Ohio Republicans Force Through Cruel Ban on Gender-Affirming Care for Minors



Ohio’s Republican-controlled general assembly has voted to override Governor Mike DeWine’s veto of a bill that would ban gender-affirming care for minors. The measure will now become law, a further blow to LGBTQ Ohioans.

The state Senate voted 23-9 on Wednesday in favor of the override, primarily along party lines. The state House of Representatives passed the measure two weeks ago with a vote of 65-28.

Senate Minority Leader Nickie Antonio, a Democrat, urged her colleagues not to pass the bill. She pointed out that state residents had already rejected government intervention in health care when they voted in November to enshrine abortion rights in the state constitution.

“The voters spoke when they voted in the last election that the government should not be in charge of their healthcare decisions,” Antonio said.

“If what we all agree on today is that this is a complicated issue that none of us have all the answers for, I don’t understand why we would just close the door,” she continued. “We don’t know what their lives are like, but the parents do. The families do.”

House Bill 68 bans gender-affirming care for transgender and nonbinary teenagers. The measure applies to treatments including puberty blockers, hormones, and medical procedures; it also prohibits trans high school and college students participating on sports teams that match their gender identity.

*Material shown*.
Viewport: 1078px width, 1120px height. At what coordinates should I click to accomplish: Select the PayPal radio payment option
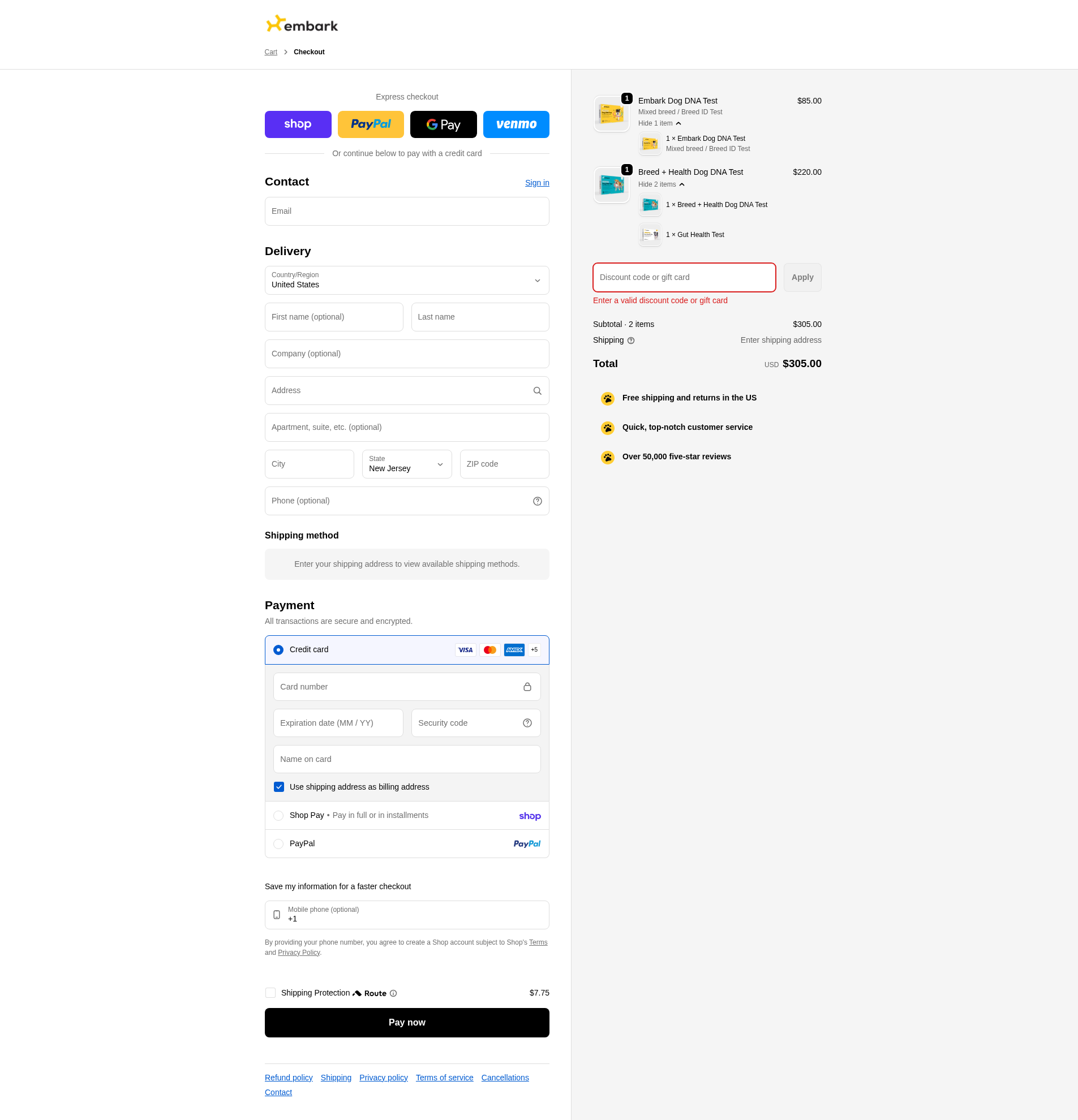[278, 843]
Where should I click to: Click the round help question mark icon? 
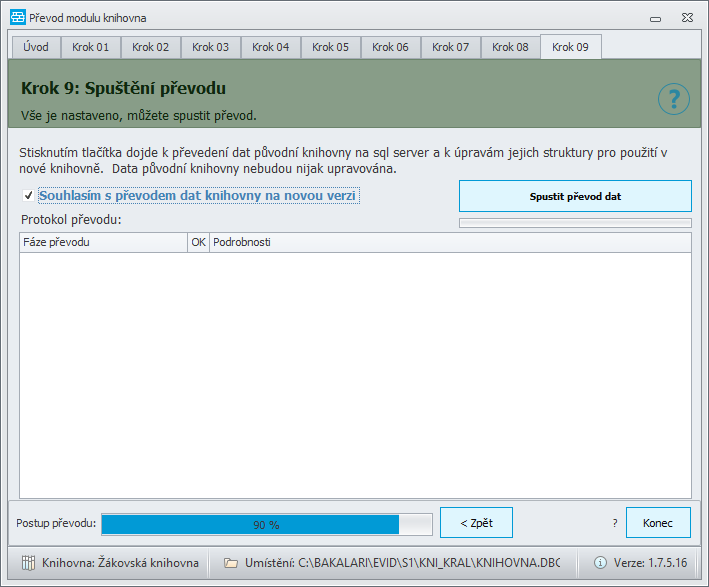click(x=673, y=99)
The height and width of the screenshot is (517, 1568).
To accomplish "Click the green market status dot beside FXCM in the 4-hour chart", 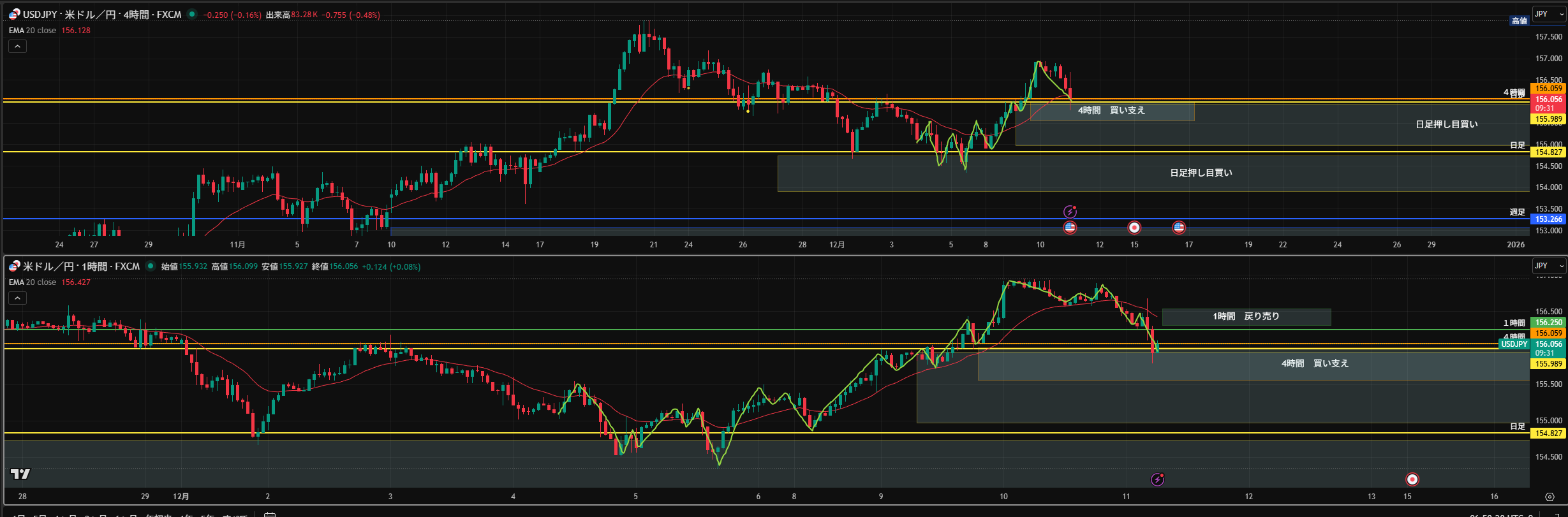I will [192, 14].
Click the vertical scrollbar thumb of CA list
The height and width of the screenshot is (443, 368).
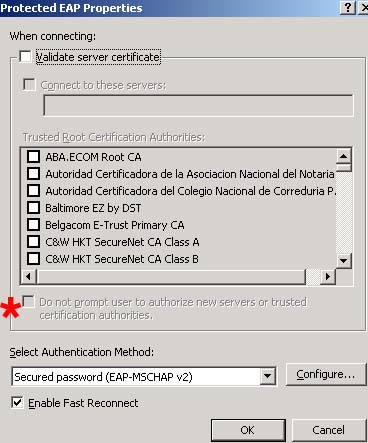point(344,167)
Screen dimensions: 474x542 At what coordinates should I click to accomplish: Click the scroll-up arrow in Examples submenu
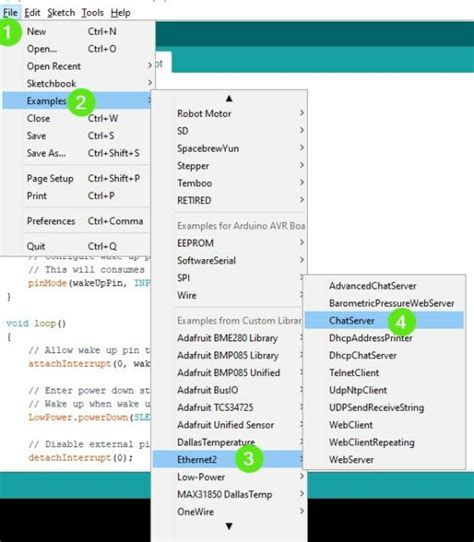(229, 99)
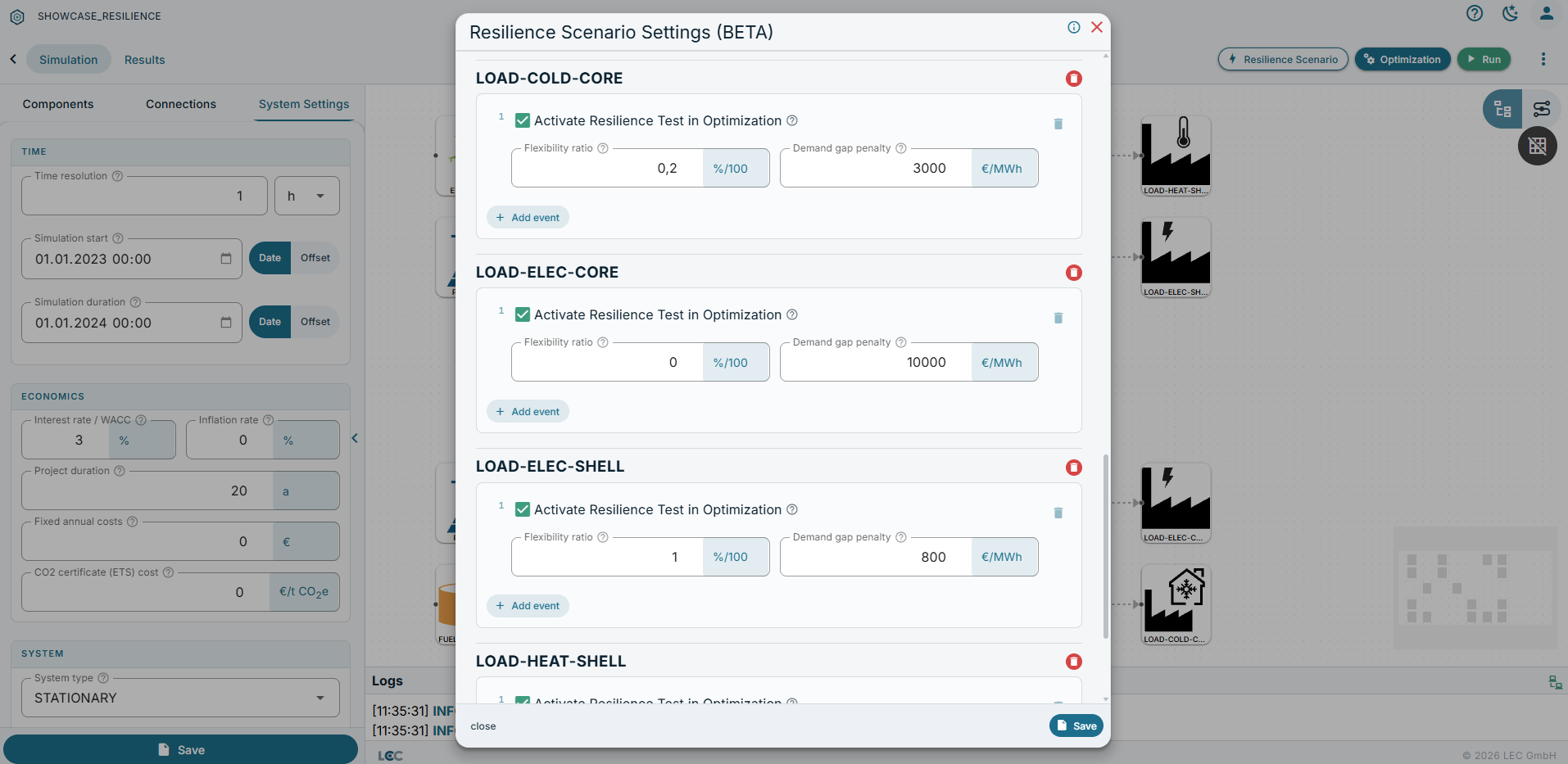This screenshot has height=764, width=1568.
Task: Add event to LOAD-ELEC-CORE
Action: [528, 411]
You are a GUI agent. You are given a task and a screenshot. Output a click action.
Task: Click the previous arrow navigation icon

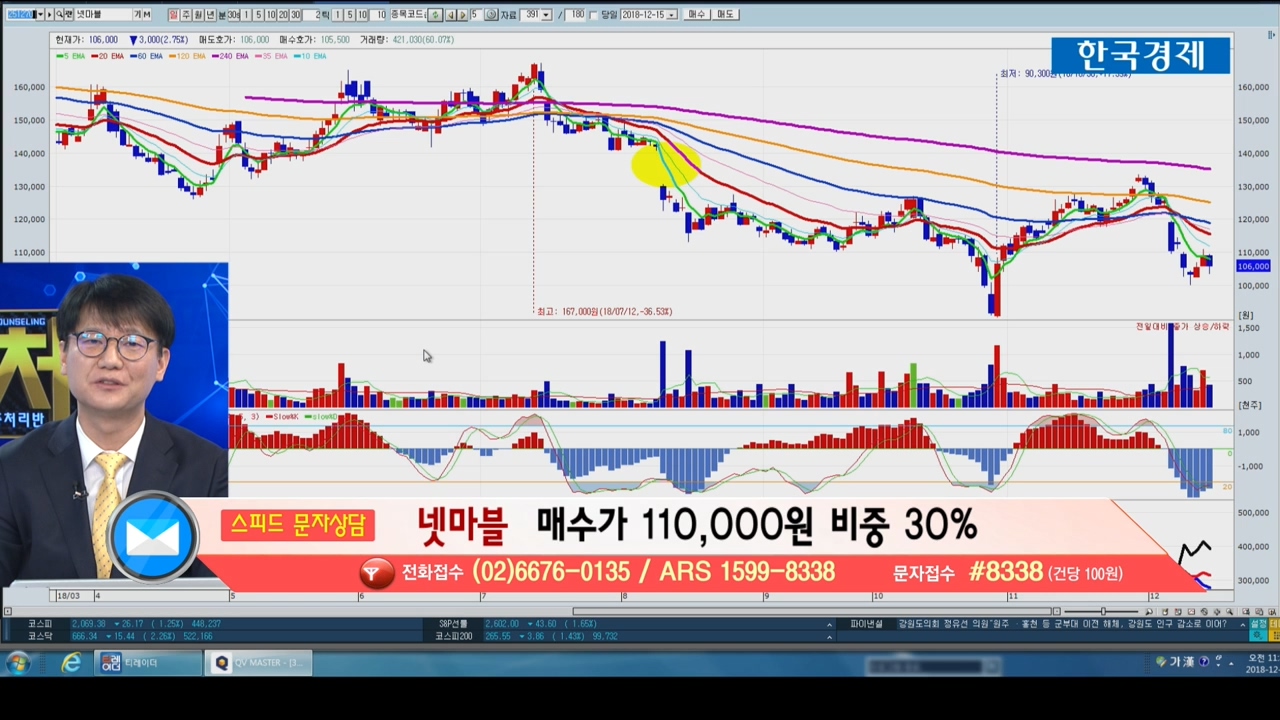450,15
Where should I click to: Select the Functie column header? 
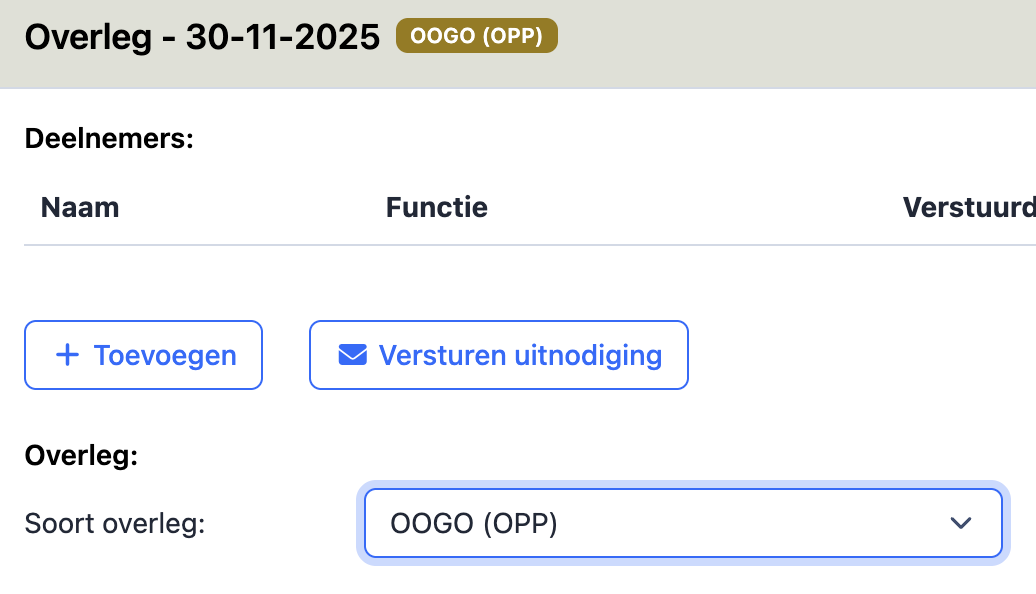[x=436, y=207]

*To do*.
**A)** In the article on Ohio's gender-affirming care ban, what was the state Senate's vote on the veto override?
**B)** Continue the article on Ohio's gender-affirming care ban, starting after its final sentence.

*Results by task*.
**A)** The state Senate voted 23-9 in favor of the override.

**B)**
DeWine shocked everyone when he vetoed the bill in late December, a rare bright spot in the current onslaught of measures restricting access to gender-affirming care. DeWine cited the medical community’s support for gender-affirming care as a factor in his decision, as well as conversations he had with trans teens and their parents.

“Parents have looked me in the eye and told me that but for this treatment, their child would be dead,” he said. “And youth who are transgender have told me they are thriving today because of their transition.”

But just a week later, DeWine undid everything when he signed an executive order banning gender-affirming surgeries for minors in Ohio and even restricting access to care for adults. Under the new rules, people of any age seeking gender-affirming care must get permission from multidisciplinary teams. Those teams could include an endocrinologist, a bioethicist, a psychiatrist, and more.

Ohio is now one of the few states to mandate these extra steps, which will add an undue burden for patients. The requirements will likely rack up significant medical expenses and dramatically extend how long people must wait to access what is widely viewed as lifesaving care.